Charm and seduction fit Lukas van Loggerenberg’s Trust Your Gut Chenin Blanc (R370). Paardeberg as well as Stellenbosch contribute fruit to the swathe of sunny, yellow peach, pear and pineapple aromatic and flavour generosity. For those who prefer chenin in a more linear, tighter mode, you’ll have to be quick to get Kamaraderie (R405); 2018 yielded a meagre 880 bottles. Graft (R370) is 100% syrah (2017 included cinsaut) is a hedonistic mix of white spice, fennel and dark berries with fine, powdery tannins mothering the supple flesh.

Craven Cabernet Sauvignon 2018 (l) Van Loggerenberg Breton 2018

And so to cabernet sauvignon. ‘If you’re from Stellenbosch, you need to make it,’ declared Mick Craven. ‘We like drinking it, so we decided to have some fun and experiment.’ Unorthodox according to Stellenbosch norms, the fruit was whole-bunch fermented, pressed before fermentation had finished which ended with 12.5% alcohol, ripe, dry grape tannins, fine vinosity and pure yet unshowy cab cassis and blackberries. What reaction from Stellenbosch? I enquired. ‘Some interesting facial expressions when I poured it at Cape Wine,’ Mick quipped; ‘and shock at the whole bunch, but many liked it.’ Apart from whole bunch, here’s a retro, authentic cabernet. Ageing? Yes, I guess it will, but nothing wrong with drinking it now.
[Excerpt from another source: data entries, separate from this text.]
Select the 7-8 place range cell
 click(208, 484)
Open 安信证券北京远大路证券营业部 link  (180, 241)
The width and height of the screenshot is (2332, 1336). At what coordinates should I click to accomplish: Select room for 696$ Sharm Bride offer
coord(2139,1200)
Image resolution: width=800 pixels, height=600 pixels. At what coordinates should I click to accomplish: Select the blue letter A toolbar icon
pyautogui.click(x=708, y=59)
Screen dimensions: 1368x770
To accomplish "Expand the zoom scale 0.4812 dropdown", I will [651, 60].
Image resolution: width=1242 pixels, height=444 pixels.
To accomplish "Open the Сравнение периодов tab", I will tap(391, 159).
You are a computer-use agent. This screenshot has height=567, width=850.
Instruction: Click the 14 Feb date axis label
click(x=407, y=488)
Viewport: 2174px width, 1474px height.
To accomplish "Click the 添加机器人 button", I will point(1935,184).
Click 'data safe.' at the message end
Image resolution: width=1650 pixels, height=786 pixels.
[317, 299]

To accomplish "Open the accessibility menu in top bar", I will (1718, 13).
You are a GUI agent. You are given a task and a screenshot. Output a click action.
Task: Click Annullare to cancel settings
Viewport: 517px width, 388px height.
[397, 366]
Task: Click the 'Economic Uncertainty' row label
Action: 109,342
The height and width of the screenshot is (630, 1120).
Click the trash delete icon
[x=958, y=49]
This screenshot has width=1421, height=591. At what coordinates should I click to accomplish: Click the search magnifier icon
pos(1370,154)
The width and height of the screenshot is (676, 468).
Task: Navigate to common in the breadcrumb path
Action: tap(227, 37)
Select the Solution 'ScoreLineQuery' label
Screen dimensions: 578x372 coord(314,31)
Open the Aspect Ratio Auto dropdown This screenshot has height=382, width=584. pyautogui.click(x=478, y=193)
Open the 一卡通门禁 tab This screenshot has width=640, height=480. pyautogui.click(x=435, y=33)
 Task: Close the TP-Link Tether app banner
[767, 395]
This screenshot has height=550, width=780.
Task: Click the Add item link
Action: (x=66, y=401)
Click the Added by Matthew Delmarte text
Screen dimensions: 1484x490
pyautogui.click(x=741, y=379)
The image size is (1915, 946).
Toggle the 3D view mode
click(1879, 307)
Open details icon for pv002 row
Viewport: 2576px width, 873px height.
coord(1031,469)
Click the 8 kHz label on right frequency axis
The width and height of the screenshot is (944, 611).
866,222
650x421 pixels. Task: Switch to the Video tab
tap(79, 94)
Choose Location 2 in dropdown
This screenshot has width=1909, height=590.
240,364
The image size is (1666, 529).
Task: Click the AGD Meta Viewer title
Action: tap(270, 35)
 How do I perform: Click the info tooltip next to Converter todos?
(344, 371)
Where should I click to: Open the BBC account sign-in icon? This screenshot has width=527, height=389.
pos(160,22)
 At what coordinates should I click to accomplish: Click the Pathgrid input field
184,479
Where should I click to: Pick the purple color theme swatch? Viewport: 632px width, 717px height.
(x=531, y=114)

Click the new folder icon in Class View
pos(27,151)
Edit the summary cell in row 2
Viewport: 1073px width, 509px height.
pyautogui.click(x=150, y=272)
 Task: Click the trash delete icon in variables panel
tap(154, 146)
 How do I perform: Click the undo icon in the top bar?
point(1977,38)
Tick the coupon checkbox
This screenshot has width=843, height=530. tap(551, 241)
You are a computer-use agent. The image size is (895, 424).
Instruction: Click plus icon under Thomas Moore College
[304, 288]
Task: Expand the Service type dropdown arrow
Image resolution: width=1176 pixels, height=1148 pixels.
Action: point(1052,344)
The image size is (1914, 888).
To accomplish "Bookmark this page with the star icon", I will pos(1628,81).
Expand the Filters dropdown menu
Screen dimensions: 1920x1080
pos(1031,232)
Working with an engaged farmer, the Cravens have picked ripe fruit even from these partially virused vines.

From cabernet sauvignon to cabernet franc and Lukas van Loggerenberg’s Breton (R370), the variety’s Loire name also Lukas’s inspiration. If 2018 has a little more textural breadth than 2017, there’s the freshness, purity and finesse that was rewarded in the older vintage’s Platter five stars. So what did Stellenbosch make of that? A broad grin crosses Lukas’s face. ‘I can’t count the number of winemakers who wanted to know more about picking early! ’ If he’s finished by beginning of February, most others harvest towards the end of the month. Like the Cravens’ cab, Breton will age while being delicious now.

Both the Cravens with their cabernet sauvignon and van Loggerenberg with his cabernet franc are small but important game changers. Whether more in Stellenbosch follow their ideas remains to be seen. I hope consumer support for the wines offers sufficient encouragement.